Ryder Cup Could Be Played Without Fans
PGA’s Seth Waugh on a fan-less Ryder Cup (via @WFAN660): “We have begun to talk about whether you could create some virtual fan experience, and we’re going to try to be as creative as we can. It’s (still) to be determined, frankly, whether you could hold it without fans or not.”
— Ryan Lavner (@RyanLavnerGC) April 20, 2020
Like with much of the information we’re learning in real-time during the coronavirus pandemic, thoughts and stances are shifting almost daily. That has been the case in the golf world as well with schedules shuffling, tournaments being postponed and canceled and general uncertainty reigning.
Now, one of the biggest events of the year, the Ryder Cup, is considering something previously thought to be a deal-breaker: playing without fans.
“It’s hard to imagine one without fans,” PGA of America CEO Seth Waugh said during an appearance on a WFAN radio show Sunday. “We have begun to talk about whether you could create some virtual fan experience, and we’re going to try to be as creative as we can. It’s [still] to be determined, frankly, whether you could hold it without fans or not.”
As with restarts in any sport, an assumption of wide-spread testing is expected to be required. Waugh estimated even without fans, roughly 1,000 to 1,500 people would need to be on-site to make the event happen. He also said they will know more when and if the PGA Tour is able to restart as planned in mid-June.
“All of them are better with fans,” he said, “and I’m not suggesting it doesn’t change the experience, but in the Ryder Cup it’s particularly important. We’ll be very careful about that. It’s a very unique thing.”

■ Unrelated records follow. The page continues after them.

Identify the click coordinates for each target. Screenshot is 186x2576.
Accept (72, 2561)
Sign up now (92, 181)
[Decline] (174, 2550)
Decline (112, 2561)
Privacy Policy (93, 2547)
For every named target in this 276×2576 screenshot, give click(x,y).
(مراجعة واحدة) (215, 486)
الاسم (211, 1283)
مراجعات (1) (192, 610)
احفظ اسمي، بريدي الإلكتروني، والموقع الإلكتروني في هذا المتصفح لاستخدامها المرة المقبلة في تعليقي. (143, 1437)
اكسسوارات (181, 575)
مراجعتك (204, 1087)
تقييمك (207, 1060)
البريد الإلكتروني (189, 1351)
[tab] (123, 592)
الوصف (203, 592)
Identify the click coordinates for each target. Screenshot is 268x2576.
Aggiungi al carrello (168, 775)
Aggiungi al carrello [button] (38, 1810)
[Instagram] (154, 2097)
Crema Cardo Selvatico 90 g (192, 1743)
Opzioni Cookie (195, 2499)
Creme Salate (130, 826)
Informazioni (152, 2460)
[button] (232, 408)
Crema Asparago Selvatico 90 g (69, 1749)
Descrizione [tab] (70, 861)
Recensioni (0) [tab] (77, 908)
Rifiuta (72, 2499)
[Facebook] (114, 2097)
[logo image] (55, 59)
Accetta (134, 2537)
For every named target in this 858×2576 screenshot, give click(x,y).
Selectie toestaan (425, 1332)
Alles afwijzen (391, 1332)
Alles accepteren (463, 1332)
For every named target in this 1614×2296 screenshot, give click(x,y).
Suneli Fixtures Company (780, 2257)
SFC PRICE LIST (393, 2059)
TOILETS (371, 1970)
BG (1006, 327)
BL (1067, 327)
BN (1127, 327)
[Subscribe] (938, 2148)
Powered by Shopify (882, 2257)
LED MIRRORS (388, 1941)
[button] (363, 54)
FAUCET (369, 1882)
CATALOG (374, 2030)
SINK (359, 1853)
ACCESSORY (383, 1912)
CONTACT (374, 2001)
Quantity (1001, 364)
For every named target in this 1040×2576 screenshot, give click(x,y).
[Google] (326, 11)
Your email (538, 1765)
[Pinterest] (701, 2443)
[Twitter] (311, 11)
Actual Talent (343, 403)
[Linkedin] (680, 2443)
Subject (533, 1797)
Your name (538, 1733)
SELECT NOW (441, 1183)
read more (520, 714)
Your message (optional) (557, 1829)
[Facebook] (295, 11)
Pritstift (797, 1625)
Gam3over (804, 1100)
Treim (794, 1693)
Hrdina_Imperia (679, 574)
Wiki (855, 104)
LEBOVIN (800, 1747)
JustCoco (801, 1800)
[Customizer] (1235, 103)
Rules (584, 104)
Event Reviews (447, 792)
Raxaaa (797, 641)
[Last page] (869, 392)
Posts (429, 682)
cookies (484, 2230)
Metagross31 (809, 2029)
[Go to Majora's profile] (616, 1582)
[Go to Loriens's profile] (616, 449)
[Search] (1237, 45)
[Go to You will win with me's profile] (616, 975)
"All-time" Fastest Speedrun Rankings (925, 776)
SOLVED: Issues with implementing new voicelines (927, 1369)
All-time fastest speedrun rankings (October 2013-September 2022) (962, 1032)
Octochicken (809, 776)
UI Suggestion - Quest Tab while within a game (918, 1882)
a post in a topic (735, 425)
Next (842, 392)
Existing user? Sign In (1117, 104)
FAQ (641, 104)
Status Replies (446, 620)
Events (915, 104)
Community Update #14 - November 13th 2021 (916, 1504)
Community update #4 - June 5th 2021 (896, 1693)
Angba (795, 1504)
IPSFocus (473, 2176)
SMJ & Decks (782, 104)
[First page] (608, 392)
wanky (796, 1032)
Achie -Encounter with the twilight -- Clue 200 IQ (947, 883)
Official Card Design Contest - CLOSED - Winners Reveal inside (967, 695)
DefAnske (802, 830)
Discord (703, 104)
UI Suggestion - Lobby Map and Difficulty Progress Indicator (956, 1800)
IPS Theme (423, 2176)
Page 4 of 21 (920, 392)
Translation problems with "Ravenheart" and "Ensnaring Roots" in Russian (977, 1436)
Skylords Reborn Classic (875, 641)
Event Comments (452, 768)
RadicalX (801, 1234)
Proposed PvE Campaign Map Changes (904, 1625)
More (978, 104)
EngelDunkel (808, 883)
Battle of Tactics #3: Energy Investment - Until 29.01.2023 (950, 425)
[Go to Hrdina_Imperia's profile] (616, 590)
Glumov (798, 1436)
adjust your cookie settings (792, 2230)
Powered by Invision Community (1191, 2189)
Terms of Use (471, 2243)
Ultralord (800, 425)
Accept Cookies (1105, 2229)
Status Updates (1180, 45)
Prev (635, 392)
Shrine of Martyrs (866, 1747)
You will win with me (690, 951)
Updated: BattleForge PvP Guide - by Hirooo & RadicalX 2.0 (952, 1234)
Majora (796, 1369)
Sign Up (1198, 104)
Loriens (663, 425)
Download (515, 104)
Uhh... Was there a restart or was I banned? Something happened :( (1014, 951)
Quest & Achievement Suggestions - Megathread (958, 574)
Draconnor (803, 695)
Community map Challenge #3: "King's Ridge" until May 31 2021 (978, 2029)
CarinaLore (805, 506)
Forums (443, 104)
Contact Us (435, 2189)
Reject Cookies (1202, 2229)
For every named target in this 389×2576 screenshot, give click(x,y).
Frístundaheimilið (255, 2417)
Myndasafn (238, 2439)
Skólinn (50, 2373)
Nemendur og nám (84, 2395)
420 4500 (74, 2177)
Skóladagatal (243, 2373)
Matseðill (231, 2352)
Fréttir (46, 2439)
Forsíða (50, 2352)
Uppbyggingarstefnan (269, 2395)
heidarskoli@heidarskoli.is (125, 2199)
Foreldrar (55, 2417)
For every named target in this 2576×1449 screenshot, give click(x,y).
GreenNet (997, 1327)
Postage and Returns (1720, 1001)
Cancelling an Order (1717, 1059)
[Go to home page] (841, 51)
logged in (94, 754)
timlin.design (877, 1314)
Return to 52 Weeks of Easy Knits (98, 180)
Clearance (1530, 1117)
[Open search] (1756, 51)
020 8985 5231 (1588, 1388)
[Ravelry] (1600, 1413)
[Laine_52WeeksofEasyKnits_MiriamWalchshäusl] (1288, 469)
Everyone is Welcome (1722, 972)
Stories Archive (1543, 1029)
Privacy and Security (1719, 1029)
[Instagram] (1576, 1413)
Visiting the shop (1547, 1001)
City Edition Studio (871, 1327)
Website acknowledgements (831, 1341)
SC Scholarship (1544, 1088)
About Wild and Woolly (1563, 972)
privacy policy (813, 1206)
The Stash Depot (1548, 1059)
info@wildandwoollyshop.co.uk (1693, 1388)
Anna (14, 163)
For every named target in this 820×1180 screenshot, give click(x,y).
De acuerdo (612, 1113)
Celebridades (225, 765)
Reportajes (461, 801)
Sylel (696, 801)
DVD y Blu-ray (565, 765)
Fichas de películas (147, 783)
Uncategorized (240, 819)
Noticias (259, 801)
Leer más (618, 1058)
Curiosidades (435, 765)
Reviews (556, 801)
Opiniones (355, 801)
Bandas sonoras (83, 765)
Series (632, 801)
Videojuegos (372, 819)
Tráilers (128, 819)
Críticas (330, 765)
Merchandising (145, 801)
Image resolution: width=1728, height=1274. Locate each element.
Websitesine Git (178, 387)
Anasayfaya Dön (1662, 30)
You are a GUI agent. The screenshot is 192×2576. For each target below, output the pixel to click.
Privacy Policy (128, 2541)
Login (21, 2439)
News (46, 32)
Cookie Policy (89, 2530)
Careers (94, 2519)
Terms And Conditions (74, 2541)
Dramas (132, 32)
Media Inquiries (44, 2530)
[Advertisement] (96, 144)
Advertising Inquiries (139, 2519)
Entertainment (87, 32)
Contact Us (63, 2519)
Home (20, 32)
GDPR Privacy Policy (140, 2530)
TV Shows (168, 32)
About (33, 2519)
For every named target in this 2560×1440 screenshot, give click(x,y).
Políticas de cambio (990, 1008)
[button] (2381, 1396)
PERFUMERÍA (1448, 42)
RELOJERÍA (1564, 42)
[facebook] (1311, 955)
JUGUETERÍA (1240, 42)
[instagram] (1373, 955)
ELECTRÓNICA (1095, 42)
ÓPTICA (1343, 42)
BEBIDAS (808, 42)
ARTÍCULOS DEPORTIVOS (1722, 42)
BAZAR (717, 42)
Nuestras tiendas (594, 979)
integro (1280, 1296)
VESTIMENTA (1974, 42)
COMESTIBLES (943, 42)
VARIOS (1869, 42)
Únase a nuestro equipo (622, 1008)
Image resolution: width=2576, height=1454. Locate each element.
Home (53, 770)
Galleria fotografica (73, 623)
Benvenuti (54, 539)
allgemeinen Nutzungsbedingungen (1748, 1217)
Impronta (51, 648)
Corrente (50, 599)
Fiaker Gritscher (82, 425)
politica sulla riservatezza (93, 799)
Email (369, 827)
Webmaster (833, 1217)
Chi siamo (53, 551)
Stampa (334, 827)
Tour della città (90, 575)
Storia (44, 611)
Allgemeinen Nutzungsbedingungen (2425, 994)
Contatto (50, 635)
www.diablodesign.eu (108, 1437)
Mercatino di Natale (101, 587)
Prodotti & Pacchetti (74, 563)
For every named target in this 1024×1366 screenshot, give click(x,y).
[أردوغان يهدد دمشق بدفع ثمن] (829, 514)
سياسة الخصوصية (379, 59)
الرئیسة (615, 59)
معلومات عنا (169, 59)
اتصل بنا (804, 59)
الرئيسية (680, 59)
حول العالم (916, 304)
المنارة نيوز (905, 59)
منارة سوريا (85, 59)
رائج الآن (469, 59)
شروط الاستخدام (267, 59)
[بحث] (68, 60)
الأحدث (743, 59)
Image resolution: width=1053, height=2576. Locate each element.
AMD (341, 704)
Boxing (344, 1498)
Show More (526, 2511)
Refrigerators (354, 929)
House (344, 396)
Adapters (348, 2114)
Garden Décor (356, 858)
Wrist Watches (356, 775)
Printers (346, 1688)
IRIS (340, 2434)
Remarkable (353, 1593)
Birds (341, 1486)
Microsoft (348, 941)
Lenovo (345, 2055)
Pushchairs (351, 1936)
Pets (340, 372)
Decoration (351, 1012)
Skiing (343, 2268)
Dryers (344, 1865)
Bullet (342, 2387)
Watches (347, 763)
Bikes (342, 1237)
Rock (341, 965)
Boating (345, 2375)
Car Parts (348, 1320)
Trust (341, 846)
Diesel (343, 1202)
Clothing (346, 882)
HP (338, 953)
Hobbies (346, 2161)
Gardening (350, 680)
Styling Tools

Round Of Golf Inspired Jordan’s 63-Point Game
— Dime (@DimeUPROXX) April 20, 2020
There were a lot of great moments from Sunday’s first two episodes of “The Last Dance,” ESPN’s 10-episode documentary that follows around the 1997-98 Chicago Bulls, and Michael Jordan in particular.
Jordan’s affinity for golf was evident in the first two episodes as well as footage of a young MJ hitting the links prior to Game 2 of the 1985-86 NBA Playoffs against the Boston Celtics. Down 1-0 in the series, Jordan played golf with Celtics guard Danny Ainge on the off day between games, and Jordan lost again, fueling his fire.
Michael Jordan is the most relatable golfer of all time. pic.twitter.com/gplGy3iwhK
— SwingU (@swinguapp) April 20, 2020
“I took a few bucks off of Michael that day, and we’re talking trash to each other,” Ainge said. “That might have been a mistake.”
“We get done, we get in the car, we drop Danny off first,” Rare Air author Mark Vancil recalled. “And Michael says, ‘Hey, tell your boy DJ I got something for him tomorrow.’”
“DJ” was Dennis Johnson, the Celtics defensive stopper. Jordan famously went off for 63 points — the most prolific scoring performance of his career — in a 135-131 loss, inspired somewhat by a loss on the golf course.
Finchem To Be Inducted Into Hall Of Fame
He left the game better than he found it.
— Golf Hall of Fame (@GolfHallofFame) April 20, 2020
Former PGA Tour commissioner Tim Finchem will be the third member of the World Golf Hall of Fame Class of 2021, the institution announced on Monday, joining Tiger Woods and Marion Hollins as the other inductees.
“It is the greatest honor to be elected to join golf’s most legendary players and contributors in the World Golf Hall of Fame,” Finchem said in a release. “This is a truly humbling moment, for which I am most grateful, and I look forward to celebrating with my family and friends throughout the game of golf and the many people who made this possible for me. I am especially proud to stand alongside one of the world’s all-time greats, Tiger Woods, in the Class of 2021 and look forward to what will be an exciting year ahead.”
Finchem’s 22-year tenure was marked by massive gains in prize money, the creation of the Presidents Cup, the World Golf Championships and the FedEx Cup as well as being instrumental in golf’s return to the Olympics in 2016.